Material for this exercise:

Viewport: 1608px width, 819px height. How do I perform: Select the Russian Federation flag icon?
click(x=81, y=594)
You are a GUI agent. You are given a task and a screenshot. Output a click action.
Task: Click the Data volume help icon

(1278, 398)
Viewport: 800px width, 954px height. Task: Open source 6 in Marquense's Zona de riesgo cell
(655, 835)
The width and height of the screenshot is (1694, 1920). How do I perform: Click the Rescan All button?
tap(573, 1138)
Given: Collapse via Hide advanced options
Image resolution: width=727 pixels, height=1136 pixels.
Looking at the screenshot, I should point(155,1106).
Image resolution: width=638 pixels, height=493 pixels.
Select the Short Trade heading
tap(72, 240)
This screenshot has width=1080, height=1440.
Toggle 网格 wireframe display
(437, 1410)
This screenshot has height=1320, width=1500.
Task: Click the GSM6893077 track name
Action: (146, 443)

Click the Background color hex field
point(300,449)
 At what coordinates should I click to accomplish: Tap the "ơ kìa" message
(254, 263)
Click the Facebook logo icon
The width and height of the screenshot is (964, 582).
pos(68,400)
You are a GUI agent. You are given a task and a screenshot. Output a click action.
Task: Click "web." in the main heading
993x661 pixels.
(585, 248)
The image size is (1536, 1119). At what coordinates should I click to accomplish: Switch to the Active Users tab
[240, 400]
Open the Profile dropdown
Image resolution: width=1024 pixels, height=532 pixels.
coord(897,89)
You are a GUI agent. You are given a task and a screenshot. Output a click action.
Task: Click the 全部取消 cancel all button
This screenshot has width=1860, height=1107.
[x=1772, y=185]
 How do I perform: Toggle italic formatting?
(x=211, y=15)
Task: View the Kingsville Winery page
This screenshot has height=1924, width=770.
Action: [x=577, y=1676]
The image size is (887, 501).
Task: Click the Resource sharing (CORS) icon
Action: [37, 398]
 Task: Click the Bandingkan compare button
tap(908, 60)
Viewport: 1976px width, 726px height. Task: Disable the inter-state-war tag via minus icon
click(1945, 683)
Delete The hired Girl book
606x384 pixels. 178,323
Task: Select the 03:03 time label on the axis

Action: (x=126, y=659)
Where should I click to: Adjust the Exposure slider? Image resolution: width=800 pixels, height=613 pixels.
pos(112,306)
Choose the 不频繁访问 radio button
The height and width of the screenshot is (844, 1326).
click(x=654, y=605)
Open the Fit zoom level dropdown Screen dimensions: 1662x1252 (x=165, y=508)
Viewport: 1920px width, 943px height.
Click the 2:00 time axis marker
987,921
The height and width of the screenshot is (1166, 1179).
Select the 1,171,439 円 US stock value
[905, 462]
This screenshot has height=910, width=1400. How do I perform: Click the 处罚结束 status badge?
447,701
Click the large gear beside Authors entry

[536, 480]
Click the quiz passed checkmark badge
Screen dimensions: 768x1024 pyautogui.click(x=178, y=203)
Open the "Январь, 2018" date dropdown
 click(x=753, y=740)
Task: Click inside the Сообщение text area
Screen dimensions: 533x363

Directions for this task:
Retype the entries in full. Keep every line identical.

Exercise output:
Viewport: 1608px width, 819px height. How do I perform: Select the Russian Federation flag icon?
click(x=81, y=594)
You are a GUI agent. You are given a task and a screenshot. Output a click action.
Task: Click the Data volume help icon

(1278, 398)
Viewport: 800px width, 954px height. Task: Open source 6 in Marquense's Zona de riesgo cell
(655, 835)
The width and height of the screenshot is (1694, 1920). How do I perform: Click the Rescan All button?
tap(573, 1138)
Given: Collapse via Hide advanced options
Image resolution: width=727 pixels, height=1136 pixels.
Looking at the screenshot, I should point(155,1106).
Image resolution: width=638 pixels, height=493 pixels.
Select the Short Trade heading
tap(72, 240)
This screenshot has width=1080, height=1440.
Toggle 网格 wireframe display
(437, 1410)
This screenshot has height=1320, width=1500.
Task: Click the GSM6893077 track name
Action: (146, 443)

Click the Background color hex field
point(300,449)
 At what coordinates should I click to accomplish: Tap the "ơ kìa" message
(254, 263)
Click the Facebook logo icon
The width and height of the screenshot is (964, 582).
pos(68,400)
You are a GUI agent. You are given a task and a screenshot. Output a click action.
Task: Click "web." in the main heading
993x661 pixels.
(585, 248)
The image size is (1536, 1119). At what coordinates should I click to accomplish: Switch to the Active Users tab
[240, 400]
Open the Profile dropdown
Image resolution: width=1024 pixels, height=532 pixels.
coord(897,89)
You are a GUI agent. You are given a task and a screenshot. Output a click action.
Task: Click the 全部取消 cancel all button
This screenshot has width=1860, height=1107.
[x=1772, y=185]
 How do I perform: Toggle italic formatting?
(x=211, y=15)
Task: View the Kingsville Winery page
This screenshot has height=1924, width=770.
Action: [x=577, y=1676]
The image size is (887, 501).
Task: Click the Resource sharing (CORS) icon
Action: [37, 398]
 Task: Click the Bandingkan compare button
tap(908, 60)
Viewport: 1976px width, 726px height. Task: Disable the inter-state-war tag via minus icon
click(1945, 683)
Delete The hired Girl book
606x384 pixels. 178,323
Task: Select the 03:03 time label on the axis

Action: (x=126, y=659)
Where should I click to: Adjust the Exposure slider? Image resolution: width=800 pixels, height=613 pixels.
pos(112,306)
Choose the 不频繁访问 radio button
The height and width of the screenshot is (844, 1326).
click(x=654, y=605)
Open the Fit zoom level dropdown Screen dimensions: 1662x1252 (x=165, y=508)
Viewport: 1920px width, 943px height.
Click the 2:00 time axis marker
987,921
The height and width of the screenshot is (1166, 1179).
Select the 1,171,439 円 US stock value
[905, 462]
This screenshot has height=910, width=1400. How do I perform: Click the 处罚结束 status badge?
447,701
Click the large gear beside Authors entry

[536, 480]
Click the quiz passed checkmark badge
Screen dimensions: 768x1024 pyautogui.click(x=178, y=203)
Open the "Январь, 2018" date dropdown
 click(x=753, y=740)
Task: Click inside the Сообщение text area
Screen dimensions: 533x363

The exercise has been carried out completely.